About 20 percent of all adults and adolescents live with mental illness, with suicide being the second leading cause of death in teens. A third of all counties in the United States, including Scioto County, area located in an area known to have a shortage of mental health professionals, according to Commissioner Cathy Coleman.

“That is devastating to hear, some of those figures,” Coleman said. “It is an honor to proclaim this month Mental Health Awareness Month.”

Mental health is a topic on which Commissioner Bryan Davis said legislators can reach across the aisle. Davis spent last week in Washington, D.C., as part of a nationwide group with National Association of Counties to lobby the Administration and Capitol Hill on issues affecting local people.
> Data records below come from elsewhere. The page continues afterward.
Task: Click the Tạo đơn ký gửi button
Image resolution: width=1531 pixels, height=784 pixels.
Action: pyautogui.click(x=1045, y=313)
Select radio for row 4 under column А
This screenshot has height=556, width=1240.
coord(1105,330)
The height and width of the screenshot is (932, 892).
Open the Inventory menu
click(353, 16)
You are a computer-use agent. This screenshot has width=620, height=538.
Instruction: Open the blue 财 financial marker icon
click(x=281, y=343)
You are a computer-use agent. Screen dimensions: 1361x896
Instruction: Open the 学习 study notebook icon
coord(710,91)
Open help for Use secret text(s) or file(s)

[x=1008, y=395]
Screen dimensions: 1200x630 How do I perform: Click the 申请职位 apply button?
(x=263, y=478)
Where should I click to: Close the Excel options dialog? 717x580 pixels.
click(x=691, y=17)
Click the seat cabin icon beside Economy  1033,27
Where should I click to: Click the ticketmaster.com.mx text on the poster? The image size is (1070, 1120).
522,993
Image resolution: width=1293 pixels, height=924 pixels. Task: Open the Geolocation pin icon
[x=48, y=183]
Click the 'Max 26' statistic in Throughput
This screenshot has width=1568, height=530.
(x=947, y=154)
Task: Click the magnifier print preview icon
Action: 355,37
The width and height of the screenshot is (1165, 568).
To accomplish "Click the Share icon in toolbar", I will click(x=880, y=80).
One of those issues is mental health.

“They did respond to several of our concerns. One thing I’ve noticed is that mental health is more of a bipartisan issue that both parties can get behind and work on,” Davis said. “We were flooding Capitol Hill is what I understand, and it was very successful.”

Mental illness is a real issue and affects local constituents and governments in ways other than the obvious.

“One of the issues we have right now is due process and it affects our jail. It is very expensive for our county,” Davis said. “When individuals, right now, are incarcerated, their Medicaid is immediately cut off.”

That means it can take days to get them back on the program and just as long, or longer, to get the individuals back on the medication they may have already been taking for mental health conditions. It becomes a safety issue for the individual as well as the staff working with them at the jail.

“To cut them off what they were already on and to say you’re no longer eligible for those benefits. It is becoming commonly accepted that is wrong,” Davis said.

If individuals are innocent until proven guilty, taking away medication would essentially violate their rights and set up a potentially dangerous situation.

“When people come off their medication,” Davis said, “sometimes they become agitated, angry.”

It creates an unsafe situation for everyone involved where there possibly wasn’t one before.